The OpenCL C specification says that
The type qualifiers const, restrict and volatile as defined by the C99 specification are supported.
which I interpret as volatile works in exactly the same way as for C99. And C99 says
An object that has volatile-qualified type may be modified in ways unknown to the implementation or have other unknown side effects. Therefore any expression referring to such an object shall be evaluated strictly according to the rules of the abstract machine, as described in 5.1.2.3. Furthermore, at every sequence point the value last stored in the object shall agree with that prescribed by the abstract machine, except as modified by the unknown factors mentioned previously. What constitutes an access to an object that has volatile-qualified type is implementation-defined.
That is, the compiler is not allowed to reorder volatile memory accesses, even if it know that they do not alias. So the definition of the SPIR-V Volatile need to be strengthened if that is meant to be used for implementing the OpenCL volatile. Although I guess you may get around this by a suitable implementation-defined definition of what constitutes an access to an object...

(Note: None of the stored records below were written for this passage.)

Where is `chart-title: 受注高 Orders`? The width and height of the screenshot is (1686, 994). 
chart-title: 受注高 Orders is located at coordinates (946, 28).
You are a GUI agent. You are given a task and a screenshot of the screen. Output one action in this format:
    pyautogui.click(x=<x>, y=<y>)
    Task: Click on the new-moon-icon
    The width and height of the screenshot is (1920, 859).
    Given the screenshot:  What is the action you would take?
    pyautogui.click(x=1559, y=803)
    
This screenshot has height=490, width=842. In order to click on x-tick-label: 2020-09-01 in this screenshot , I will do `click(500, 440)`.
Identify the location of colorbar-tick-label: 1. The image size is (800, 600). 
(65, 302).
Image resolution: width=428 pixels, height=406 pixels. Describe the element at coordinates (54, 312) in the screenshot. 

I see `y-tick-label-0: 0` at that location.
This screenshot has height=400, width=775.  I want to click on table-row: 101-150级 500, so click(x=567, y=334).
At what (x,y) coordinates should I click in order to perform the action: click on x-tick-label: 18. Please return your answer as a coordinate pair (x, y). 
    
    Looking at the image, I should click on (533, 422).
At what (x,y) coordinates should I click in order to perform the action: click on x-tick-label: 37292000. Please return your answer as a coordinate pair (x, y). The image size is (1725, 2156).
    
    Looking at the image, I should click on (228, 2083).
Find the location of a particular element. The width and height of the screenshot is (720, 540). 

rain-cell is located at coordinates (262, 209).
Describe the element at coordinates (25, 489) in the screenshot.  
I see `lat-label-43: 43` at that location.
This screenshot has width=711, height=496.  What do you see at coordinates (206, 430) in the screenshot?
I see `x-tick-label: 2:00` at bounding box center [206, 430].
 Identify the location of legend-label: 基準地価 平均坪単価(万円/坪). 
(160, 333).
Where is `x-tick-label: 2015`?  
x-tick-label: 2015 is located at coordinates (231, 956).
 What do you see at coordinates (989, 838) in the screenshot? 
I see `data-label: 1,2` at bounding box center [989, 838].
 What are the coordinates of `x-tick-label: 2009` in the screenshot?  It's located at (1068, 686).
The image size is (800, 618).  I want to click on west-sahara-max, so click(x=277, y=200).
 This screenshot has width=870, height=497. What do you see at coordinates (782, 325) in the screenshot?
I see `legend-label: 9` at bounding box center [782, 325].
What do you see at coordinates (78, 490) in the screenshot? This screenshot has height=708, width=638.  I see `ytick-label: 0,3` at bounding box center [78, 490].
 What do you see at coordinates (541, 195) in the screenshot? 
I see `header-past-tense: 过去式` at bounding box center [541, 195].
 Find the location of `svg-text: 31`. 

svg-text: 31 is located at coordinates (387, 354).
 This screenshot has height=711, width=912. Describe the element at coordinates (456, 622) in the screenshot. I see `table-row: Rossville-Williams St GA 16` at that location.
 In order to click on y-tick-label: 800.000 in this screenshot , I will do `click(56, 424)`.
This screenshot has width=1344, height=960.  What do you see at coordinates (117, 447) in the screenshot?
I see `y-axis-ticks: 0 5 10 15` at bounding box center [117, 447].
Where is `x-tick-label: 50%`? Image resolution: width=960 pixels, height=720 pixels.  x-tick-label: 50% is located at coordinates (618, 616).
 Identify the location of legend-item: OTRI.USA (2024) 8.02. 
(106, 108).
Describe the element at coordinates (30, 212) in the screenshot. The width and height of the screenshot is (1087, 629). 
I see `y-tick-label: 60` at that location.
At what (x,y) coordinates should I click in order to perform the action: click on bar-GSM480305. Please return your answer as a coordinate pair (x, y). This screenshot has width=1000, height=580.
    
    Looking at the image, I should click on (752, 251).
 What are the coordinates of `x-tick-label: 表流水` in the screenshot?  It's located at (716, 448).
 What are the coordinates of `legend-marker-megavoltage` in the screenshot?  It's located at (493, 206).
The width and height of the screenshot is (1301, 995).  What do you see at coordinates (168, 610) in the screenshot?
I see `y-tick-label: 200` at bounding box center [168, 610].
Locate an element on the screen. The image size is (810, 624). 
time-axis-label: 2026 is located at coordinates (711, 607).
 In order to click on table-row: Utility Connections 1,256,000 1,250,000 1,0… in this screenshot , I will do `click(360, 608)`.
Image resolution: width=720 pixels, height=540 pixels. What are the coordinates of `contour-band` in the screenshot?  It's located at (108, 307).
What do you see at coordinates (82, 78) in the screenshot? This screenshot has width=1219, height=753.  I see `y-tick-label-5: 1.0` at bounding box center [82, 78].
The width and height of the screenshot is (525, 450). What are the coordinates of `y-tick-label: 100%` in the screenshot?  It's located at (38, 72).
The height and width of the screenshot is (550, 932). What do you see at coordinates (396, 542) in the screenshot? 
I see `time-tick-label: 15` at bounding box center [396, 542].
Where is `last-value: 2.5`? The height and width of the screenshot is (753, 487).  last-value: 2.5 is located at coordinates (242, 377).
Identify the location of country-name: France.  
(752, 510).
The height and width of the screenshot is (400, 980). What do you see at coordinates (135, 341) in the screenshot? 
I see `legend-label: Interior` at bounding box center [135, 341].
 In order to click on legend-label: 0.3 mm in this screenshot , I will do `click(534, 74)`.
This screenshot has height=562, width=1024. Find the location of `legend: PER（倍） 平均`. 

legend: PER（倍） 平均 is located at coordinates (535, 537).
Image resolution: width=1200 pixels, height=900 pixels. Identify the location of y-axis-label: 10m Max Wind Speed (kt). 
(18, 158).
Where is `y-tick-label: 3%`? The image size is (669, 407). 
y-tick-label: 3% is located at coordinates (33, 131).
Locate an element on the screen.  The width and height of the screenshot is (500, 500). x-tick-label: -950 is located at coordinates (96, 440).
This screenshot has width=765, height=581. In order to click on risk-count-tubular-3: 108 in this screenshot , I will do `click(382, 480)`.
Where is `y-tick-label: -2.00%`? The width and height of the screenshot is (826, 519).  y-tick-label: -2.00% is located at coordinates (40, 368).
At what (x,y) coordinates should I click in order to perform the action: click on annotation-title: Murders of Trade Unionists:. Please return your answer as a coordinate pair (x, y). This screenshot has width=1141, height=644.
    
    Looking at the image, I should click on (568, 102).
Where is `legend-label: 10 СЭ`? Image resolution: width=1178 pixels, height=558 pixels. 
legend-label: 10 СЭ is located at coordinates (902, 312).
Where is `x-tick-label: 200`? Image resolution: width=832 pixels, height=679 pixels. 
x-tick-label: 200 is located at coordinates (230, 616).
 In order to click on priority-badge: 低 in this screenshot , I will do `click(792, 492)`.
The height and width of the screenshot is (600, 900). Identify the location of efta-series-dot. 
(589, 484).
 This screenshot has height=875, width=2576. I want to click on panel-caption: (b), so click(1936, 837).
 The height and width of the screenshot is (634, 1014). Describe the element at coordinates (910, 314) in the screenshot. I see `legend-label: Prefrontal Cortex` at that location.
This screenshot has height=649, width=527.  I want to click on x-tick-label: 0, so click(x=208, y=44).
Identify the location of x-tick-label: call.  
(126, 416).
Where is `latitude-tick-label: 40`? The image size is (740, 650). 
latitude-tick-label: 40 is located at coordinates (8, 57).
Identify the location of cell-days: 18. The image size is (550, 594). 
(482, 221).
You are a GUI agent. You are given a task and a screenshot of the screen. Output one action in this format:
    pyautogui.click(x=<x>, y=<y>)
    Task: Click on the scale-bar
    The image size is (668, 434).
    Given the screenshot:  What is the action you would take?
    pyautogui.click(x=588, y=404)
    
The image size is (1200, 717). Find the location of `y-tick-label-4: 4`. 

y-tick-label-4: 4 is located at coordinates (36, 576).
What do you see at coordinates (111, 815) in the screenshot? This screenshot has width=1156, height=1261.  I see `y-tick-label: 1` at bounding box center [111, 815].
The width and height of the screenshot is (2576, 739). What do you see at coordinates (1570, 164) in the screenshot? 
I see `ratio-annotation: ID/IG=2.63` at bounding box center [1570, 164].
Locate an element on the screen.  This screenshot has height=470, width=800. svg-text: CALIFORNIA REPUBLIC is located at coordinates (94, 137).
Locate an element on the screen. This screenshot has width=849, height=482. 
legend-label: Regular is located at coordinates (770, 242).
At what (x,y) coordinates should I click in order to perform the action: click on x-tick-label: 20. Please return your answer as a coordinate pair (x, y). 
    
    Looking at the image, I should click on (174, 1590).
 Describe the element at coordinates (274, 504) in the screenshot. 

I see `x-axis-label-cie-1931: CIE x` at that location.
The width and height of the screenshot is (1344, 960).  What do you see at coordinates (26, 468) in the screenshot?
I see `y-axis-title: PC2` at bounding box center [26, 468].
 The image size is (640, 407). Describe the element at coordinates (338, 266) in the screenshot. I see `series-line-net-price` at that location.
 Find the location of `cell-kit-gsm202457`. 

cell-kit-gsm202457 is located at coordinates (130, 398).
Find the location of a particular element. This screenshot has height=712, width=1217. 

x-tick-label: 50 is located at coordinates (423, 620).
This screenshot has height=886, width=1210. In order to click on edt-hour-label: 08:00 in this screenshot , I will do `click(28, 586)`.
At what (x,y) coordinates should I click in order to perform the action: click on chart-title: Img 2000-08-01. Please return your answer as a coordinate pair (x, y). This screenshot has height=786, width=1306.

Differences between graphical shaders and OpenCL

The Validation Rules says that for graphical shaders
• Scalar integer types can be parameterized only as:
• – 32-bit signed
– 32-bit unsigned
while OpenCL cannot use signed/unsigned
• OpTypeInt validation rules
– The bit width operand can only be parameterized as 8, 16, 32 and 64 bit.
– The sign operand must always be 0
I guess this lack of signed/unsigned information is the reason why there are Function Parameter Attributes called Zext and Sext described as
Value should be zero/sign extended if needed.
Both choices regarding the signed/unsigned information are fine for an IR, but why is SPIR-V treating graphics and OpenCL differently?

Endianness

Khronos thinks that SPIR-V is an in-memory format, not a file format, which means that the words are stored in the host's native byte order. But one of of the goals of SPIR-V is "enabling shared tools to generate or operate on it", so it will be passed in files between tools. The specification has a helpful hint that you can use the magic number to detect endianness, but that means that all tools need to do the (admittedly simple) extra work to handle both big and little endian.

I think that the specification should define one file format encoding (preferably with a standardized file name extension), and say that all tools should use this encoding.

By the way, are there really any big endian platforms in the target market?